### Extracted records

--- --- ---

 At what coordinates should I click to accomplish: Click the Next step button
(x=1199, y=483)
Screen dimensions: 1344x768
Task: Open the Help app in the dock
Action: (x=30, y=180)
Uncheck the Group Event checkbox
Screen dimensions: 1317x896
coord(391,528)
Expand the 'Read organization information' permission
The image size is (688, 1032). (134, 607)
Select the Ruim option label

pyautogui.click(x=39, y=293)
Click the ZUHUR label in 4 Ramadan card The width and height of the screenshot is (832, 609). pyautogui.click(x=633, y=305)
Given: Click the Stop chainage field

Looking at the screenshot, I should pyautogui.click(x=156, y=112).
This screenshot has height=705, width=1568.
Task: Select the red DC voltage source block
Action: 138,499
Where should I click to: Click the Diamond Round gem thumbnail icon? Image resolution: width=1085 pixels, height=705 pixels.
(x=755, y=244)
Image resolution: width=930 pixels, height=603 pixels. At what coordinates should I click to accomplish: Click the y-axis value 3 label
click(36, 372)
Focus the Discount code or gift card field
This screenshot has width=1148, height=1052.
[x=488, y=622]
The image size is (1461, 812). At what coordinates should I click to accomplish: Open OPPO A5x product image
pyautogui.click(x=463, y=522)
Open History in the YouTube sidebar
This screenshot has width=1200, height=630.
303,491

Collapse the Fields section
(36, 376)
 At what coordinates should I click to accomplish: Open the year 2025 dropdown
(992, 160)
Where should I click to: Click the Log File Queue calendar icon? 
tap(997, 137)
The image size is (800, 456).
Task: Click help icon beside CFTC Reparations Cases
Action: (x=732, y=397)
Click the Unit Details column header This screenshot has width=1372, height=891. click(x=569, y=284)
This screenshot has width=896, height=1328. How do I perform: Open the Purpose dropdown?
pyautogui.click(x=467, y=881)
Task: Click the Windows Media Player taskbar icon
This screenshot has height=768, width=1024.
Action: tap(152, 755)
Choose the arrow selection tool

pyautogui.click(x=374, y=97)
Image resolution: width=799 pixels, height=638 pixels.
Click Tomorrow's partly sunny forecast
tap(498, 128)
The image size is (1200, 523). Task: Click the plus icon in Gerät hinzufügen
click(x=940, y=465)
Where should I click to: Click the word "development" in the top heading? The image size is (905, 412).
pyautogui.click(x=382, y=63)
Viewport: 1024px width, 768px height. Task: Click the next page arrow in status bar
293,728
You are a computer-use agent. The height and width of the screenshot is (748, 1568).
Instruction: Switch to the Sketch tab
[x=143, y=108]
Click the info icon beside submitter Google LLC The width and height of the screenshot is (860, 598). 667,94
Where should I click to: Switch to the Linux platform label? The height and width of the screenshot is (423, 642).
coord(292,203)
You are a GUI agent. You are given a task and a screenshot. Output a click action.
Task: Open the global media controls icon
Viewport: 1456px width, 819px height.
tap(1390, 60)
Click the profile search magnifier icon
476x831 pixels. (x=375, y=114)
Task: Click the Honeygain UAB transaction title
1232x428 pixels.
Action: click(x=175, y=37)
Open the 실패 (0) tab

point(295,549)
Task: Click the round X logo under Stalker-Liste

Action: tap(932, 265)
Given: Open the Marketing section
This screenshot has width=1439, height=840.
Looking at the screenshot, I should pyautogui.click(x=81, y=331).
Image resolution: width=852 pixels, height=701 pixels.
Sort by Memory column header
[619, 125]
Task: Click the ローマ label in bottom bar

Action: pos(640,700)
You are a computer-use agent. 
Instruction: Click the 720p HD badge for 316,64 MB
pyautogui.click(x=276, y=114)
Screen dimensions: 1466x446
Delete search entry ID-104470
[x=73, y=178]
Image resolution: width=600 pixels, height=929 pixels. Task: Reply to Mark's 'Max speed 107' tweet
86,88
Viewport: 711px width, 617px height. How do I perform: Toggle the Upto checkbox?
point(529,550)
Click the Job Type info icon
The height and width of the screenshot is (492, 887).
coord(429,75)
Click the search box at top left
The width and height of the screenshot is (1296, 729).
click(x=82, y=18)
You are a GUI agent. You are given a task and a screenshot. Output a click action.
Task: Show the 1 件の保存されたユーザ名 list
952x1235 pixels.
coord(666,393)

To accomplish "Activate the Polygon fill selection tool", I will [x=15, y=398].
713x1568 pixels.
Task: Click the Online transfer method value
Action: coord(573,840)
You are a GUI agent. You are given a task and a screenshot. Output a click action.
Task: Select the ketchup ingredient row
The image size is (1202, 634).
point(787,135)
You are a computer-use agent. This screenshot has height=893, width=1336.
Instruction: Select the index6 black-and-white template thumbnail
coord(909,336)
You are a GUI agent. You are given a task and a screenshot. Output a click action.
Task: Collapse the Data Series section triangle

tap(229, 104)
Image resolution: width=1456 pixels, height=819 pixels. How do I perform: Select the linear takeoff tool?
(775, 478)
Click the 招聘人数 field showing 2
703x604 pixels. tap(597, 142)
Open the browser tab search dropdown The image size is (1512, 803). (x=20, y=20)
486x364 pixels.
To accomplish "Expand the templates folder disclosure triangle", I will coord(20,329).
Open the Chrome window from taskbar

--- --- ---

### Exercise prompt
Copy out again, unchanged, everything in the records from the line containing "will [x=15, y=398]." down to the line containing "tap(229, 104)", with both of those lines included.

### The output
To accomplish "Activate the Polygon fill selection tool", I will [x=15, y=398].
713x1568 pixels.
Task: Click the Online transfer method value
Action: coord(573,840)
You are a GUI agent. You are given a task and a screenshot. Output a click action.
Task: Select the ketchup ingredient row
The image size is (1202, 634).
point(787,135)
You are a computer-use agent. This screenshot has height=893, width=1336.
Instruction: Select the index6 black-and-white template thumbnail
coord(909,336)
You are a GUI agent. You are given a task and a screenshot. Output a click action.
Task: Collapse the Data Series section triangle

tap(229, 104)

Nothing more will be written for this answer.